Fine-Tuning Qwen3: A Step-by-Step Guide

A step-by-step guide for fine-tuning the Qwen3-32B model on the medical reasoning dataset within an hour.

Apr 29, 2025 · 8 min read

Building on the success of QwQ and Qwen2.5, Qwen3 represents a major leap forward in reasoning, creativity, and conversational capabilities. With open access to both dense and Mixture-of-Experts (MoE) models, ranging from 0.6B to 235B-A22B parameters, Qwen3 is designed to excel in a wide array of tasks.

In this tutorial, we will fine-tune the Qwen3-32B model on a medical reasoning dataset. The goal is to optimize the model's ability to reason and respond accurately to patient queries, ensuring it adopts a precise and efficient approach to medical question-answering.

We keep our readers updated on the latest in AI by sending out The Median, our free Friday newsletter that breaks down the week’s key stories. Subscribe and stay sharp in just a few minutes a week:

If you want to learn more about Qwen 3 and how it stacks up, check out our introductory guide to the model, Qwen 3: Features, DeepSeek-R1 Comparison, Access, and More.

Stored records:
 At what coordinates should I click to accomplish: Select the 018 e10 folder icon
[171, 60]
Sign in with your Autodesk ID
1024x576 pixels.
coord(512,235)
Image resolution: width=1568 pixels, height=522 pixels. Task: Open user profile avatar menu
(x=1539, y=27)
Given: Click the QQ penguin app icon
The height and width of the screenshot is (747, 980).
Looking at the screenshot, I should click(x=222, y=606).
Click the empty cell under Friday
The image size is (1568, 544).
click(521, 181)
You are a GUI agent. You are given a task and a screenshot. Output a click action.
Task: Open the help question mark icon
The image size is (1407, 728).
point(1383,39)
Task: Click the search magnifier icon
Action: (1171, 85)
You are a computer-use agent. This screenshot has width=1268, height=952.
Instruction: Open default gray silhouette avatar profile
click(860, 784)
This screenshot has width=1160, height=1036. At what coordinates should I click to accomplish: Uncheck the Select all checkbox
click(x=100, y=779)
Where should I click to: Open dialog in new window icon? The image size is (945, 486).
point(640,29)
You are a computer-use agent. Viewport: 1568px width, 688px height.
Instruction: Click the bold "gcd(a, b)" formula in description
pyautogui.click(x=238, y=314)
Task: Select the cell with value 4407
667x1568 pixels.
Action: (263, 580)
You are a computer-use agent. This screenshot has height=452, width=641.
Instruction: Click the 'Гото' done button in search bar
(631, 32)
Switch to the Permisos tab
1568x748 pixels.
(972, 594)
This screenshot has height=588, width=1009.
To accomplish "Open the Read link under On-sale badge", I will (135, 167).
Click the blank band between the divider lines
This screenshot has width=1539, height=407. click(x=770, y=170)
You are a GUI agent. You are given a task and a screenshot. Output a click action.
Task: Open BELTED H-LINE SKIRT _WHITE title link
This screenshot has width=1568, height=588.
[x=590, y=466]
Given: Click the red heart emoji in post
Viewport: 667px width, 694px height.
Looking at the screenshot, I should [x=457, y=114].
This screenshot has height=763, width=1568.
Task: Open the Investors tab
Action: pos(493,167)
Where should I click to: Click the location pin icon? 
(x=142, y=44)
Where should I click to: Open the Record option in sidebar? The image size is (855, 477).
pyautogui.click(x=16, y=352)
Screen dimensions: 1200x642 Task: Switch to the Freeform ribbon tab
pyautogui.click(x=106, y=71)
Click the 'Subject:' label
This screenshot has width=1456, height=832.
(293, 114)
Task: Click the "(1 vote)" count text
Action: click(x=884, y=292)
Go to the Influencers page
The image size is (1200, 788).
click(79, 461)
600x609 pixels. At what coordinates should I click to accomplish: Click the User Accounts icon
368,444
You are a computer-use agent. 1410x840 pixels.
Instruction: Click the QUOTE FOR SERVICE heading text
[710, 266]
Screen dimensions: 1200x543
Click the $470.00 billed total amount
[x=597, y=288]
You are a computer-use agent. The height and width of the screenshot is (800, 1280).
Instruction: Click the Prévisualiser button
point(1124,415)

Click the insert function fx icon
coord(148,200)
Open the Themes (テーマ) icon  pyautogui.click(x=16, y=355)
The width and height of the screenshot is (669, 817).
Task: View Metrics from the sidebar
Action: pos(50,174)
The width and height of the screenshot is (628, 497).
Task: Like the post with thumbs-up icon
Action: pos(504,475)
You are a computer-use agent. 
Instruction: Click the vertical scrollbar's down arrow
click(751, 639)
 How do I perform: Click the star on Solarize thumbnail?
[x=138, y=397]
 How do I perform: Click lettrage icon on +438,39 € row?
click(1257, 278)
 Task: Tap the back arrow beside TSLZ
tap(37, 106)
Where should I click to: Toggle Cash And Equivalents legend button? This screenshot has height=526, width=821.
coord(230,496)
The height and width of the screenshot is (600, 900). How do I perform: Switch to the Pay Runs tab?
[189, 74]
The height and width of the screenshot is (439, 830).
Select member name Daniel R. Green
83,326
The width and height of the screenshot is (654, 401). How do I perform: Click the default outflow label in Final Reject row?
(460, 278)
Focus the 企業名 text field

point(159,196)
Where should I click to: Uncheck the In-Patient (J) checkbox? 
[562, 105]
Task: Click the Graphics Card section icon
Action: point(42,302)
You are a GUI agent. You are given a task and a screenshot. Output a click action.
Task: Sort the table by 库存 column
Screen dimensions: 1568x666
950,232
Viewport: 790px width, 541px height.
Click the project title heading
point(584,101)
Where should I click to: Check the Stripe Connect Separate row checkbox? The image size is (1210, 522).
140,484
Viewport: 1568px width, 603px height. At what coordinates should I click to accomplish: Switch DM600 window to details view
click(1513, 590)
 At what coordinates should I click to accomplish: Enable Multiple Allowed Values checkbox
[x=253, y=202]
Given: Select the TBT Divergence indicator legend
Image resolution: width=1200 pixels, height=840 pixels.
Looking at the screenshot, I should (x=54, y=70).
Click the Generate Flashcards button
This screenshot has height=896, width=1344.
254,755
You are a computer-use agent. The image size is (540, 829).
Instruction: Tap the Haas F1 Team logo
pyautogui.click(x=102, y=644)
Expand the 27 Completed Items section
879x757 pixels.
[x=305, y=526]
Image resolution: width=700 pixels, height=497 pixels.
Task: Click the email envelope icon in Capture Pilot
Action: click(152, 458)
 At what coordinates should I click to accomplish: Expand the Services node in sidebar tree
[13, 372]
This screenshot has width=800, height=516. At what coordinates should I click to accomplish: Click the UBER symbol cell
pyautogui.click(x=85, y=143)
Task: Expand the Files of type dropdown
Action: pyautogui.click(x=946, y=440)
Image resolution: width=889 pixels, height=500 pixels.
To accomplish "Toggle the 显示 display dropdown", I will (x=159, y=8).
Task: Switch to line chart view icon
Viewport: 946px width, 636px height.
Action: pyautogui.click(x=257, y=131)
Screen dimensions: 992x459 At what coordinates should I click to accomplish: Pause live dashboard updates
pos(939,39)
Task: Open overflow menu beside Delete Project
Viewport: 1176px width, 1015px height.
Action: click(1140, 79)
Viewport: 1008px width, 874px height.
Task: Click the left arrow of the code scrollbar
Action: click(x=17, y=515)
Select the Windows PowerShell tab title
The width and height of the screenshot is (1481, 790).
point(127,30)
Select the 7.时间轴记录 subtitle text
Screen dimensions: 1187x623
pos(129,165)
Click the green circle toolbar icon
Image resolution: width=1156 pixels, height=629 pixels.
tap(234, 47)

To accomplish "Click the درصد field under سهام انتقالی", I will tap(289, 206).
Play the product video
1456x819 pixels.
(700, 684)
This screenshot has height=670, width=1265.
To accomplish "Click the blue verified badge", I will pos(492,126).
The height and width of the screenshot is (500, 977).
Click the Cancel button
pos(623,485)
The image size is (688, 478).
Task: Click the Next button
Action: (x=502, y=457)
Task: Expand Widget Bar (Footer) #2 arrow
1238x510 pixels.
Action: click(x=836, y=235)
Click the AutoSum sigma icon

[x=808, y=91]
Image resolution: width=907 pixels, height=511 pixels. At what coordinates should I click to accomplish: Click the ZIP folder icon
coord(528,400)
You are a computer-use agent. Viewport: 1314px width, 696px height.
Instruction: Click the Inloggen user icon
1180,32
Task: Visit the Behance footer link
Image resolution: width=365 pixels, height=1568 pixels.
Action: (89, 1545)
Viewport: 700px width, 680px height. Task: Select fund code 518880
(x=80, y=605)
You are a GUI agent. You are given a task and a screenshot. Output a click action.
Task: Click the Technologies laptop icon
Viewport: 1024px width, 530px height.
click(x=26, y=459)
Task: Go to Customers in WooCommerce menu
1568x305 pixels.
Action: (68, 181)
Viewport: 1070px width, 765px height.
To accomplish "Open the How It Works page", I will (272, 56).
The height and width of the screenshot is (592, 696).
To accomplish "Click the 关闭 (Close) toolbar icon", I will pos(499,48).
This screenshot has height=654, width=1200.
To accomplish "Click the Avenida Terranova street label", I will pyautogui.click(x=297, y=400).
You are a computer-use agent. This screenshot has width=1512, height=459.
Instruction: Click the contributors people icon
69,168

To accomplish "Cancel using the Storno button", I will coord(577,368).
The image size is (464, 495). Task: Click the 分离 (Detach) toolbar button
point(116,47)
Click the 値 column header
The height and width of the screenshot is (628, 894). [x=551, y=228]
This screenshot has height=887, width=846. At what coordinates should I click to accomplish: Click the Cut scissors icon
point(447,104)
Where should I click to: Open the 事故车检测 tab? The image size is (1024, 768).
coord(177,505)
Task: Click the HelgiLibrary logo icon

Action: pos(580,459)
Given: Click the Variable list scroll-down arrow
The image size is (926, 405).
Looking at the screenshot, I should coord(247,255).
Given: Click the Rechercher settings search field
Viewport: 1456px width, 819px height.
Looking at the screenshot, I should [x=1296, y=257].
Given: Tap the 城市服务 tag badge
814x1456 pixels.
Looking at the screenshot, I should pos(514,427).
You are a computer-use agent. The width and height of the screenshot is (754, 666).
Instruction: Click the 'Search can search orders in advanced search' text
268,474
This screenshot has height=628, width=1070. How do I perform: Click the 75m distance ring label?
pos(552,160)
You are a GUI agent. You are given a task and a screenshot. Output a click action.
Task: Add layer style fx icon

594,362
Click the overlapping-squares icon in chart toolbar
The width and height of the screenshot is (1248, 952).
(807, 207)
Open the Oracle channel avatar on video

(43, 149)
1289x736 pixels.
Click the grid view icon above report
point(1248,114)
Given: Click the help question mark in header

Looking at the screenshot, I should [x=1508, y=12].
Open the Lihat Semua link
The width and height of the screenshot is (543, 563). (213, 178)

## INSTRUCTIONS
1. Decide whether each statement agrees with the Qwen3 fine-tuning guide, answering yes or no and quoting the words from the guide that settle it: (a) The tutorial fine-tunes the Qwen3-32B model on a medical reasoning dataset. (b) Qwen3 is offered only as dense models. (c) The Median is a paid monthly newsletter.
2. Pick up the Qwen3 fine-tuning guide where it stops and keep writing it.

## EXPECTED OUTPUTS
1.
(a) Yes: "we will fine-tune the Qwen3-32B model on a medical reasoning dataset."
(b) No: "With open access to both dense and Mixture-of-Experts (MoE) models"
(c) No: "our free Friday newsletter"

2.
Image by Author

1. Setting Up

Go to your RunPod dashboard and make sure you have a minimum of $5 in your account. Next, choose the A100 SXM model and select the latest version of PyTorch. Finally, click the “Deploy On-Demand” button to launch your Pod.

Source: My Pods

Modify your Pod settings and adjust the container disk size to 100 GB. Additionally, include your Hugging Face access token as an environment variable.

Source: My Pods

Once the settings are applied, click on “Connect” to launch Jupyter Lab.

Source: My Pods

Jupyter Lab comes pre-installed with the necessary packages and extensions, allowing you to start training without additional setup.

Source: My Pods

Before proceeding, ensure all required Python packages are installed and up to date.

Run the following commands in a Jupyter Notebook cell:

%%capture
%pip install -U accelerate 
%pip install -U peft 
%pip install -U trl 
%pip install -U bitsandbytes
%pip install -U transformers

Use the Hugging Face access token you saved earlier to log in to Hugging Face Hub.

from huggingface_hub import login
import os

hf_token = os.environ.get("HF_TOKEN")
login(hf_token)

2. Loading the Model and Tokenizer

Even though we have 80GB of VRAM, we will load the Qwen3 model using 4-bit quantization. This will allow us to easily fit the model onto the GPU and fine-tune it without any hassle.

Download and load the Qwen3-32B model and tokenizer from Hugging Face Hub.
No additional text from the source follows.